RECORDS SUPPLIED>
----------------------------------------

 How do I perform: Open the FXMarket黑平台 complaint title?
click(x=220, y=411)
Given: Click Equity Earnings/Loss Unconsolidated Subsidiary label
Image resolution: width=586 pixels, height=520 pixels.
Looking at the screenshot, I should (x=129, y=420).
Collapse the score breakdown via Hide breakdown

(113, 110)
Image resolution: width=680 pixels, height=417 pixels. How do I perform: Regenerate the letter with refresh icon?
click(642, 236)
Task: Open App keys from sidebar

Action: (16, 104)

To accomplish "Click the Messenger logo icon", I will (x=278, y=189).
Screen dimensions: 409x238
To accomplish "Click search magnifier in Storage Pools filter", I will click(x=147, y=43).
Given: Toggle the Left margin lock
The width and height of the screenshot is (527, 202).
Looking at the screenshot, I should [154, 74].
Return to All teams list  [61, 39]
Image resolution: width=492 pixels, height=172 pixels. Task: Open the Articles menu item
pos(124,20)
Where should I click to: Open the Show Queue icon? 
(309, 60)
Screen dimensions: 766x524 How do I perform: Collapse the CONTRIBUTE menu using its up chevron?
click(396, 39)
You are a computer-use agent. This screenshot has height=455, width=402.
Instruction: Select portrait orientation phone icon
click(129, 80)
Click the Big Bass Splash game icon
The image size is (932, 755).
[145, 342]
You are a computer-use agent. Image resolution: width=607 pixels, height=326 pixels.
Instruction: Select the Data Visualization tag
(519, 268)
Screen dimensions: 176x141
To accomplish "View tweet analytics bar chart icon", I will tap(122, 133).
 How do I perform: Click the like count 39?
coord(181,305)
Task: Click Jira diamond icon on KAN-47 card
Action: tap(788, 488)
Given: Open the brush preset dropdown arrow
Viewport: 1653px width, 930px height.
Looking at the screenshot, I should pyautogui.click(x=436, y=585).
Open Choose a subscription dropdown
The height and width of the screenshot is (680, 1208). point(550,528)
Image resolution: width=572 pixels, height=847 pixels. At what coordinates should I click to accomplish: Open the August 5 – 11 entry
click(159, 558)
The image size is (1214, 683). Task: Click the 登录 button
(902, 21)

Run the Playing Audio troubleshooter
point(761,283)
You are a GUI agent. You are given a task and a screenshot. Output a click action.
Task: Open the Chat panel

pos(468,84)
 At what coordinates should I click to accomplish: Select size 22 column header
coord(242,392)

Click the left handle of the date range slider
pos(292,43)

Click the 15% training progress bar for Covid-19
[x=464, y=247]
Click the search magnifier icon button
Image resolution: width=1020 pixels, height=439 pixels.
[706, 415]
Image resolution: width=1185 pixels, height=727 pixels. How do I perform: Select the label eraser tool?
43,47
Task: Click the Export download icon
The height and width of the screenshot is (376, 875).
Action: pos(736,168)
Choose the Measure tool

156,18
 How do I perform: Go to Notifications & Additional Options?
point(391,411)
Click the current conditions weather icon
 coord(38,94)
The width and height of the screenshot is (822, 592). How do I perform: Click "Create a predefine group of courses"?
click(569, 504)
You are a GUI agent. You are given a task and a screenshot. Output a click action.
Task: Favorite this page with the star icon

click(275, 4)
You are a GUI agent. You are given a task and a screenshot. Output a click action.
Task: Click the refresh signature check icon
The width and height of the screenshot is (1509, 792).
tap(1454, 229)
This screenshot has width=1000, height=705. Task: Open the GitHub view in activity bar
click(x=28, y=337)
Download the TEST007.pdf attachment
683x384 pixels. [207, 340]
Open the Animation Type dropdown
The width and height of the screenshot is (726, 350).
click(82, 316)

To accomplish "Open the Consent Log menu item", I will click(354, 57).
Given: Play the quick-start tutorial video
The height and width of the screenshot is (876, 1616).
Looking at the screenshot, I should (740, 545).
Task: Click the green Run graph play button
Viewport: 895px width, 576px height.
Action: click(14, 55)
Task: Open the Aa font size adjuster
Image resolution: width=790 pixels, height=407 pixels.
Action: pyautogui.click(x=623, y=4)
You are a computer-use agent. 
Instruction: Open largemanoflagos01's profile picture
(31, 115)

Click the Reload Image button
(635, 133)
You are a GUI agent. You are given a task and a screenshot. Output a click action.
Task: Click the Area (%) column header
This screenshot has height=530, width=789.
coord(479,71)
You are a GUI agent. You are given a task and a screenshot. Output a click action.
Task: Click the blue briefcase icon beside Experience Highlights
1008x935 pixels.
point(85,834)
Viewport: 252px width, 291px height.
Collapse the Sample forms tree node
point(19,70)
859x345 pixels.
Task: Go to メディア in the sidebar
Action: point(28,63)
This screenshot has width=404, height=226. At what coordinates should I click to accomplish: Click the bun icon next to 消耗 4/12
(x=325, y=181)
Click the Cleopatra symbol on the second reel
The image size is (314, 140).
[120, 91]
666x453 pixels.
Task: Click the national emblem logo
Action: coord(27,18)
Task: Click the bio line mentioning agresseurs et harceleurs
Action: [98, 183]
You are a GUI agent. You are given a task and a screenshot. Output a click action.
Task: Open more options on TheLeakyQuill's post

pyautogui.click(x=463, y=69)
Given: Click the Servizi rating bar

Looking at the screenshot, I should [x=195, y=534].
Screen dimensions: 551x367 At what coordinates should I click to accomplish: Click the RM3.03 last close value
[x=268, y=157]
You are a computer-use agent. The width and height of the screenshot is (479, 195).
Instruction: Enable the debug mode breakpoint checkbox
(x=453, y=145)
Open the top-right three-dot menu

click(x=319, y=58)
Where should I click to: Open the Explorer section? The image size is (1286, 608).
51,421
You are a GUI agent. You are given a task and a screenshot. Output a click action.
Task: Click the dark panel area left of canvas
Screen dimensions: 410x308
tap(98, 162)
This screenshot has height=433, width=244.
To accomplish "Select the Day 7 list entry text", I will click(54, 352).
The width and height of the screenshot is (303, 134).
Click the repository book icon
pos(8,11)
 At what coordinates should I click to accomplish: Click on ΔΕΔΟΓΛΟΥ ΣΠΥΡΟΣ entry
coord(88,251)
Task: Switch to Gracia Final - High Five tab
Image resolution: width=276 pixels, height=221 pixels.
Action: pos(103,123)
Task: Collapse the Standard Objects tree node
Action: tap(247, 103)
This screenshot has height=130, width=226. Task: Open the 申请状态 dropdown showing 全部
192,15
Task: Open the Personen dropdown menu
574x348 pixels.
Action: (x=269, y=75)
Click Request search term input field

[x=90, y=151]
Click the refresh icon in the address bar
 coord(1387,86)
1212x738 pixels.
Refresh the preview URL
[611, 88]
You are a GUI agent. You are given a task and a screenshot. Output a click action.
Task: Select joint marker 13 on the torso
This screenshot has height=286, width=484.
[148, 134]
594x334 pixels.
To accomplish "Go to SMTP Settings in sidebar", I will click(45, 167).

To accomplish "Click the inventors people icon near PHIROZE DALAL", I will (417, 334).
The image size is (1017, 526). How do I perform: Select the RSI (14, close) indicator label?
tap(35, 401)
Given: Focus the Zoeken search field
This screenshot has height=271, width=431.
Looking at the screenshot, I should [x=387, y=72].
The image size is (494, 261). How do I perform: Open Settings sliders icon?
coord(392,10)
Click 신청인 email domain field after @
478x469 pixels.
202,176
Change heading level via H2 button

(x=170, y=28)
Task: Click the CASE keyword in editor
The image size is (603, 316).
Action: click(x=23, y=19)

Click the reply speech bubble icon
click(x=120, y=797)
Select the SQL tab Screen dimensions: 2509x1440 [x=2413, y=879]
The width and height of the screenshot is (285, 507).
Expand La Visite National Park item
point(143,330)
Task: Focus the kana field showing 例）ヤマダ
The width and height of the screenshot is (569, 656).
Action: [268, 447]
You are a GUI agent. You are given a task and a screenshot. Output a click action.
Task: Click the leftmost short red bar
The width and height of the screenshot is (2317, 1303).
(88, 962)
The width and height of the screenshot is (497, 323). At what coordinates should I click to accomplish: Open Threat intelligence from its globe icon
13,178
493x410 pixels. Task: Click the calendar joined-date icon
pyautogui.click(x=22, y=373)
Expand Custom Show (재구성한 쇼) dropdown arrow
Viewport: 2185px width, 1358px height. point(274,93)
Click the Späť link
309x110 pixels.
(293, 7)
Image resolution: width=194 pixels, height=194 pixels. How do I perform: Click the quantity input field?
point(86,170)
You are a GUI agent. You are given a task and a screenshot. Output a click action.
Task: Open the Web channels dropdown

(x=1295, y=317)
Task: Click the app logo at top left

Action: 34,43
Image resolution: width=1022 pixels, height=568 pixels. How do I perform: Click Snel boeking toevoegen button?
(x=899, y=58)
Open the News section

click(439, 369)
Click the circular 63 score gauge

----------------------------------------

DO THIS>
Give the lines from the start of the material through the line with "Return to All" as a Markdown table with the columns Row and Text, leaving out blank lines.

TASK RESULT>
| Row | Text |
|---|---|
| 1 |  How do I perform: Open the FXMarket黑平台 complaint title? |
| 2 | click(x=220, y=411) |
| 3 | Given: Click Equity Earnings/Loss Unconsolidated Subsidiary label |
| 4 | Image resolution: width=586 pixels, height=520 pixels. |
| 5 | Looking at the screenshot, I should (x=129, y=420). |
| 6 | Collapse the score breakdown via Hide breakdown |
| 7 | (113, 110) |
| 8 | Image resolution: width=680 pixels, height=417 pixels. How do I perform: Regenerate the letter with refresh icon? |
| 9 | click(642, 236) |
| 10 | Task: Open App keys from sidebar |
| 11 | Action: (16, 104) |
| 12 | To accomplish "Click the Messenger logo icon", I will (x=278, y=189). |
| 13 | Screen dimensions: 409x238 |
| 14 | To accomplish "Click search magnifier in Storage Pools filter", I will click(x=147, y=43). |
| 15 | Given: Toggle the Left margin lock |
| 16 | The width and height of the screenshot is (527, 202). |
| 17 | Looking at the screenshot, I should [154, 74]. |
| 18 | Return to All teams list  [61, 39] |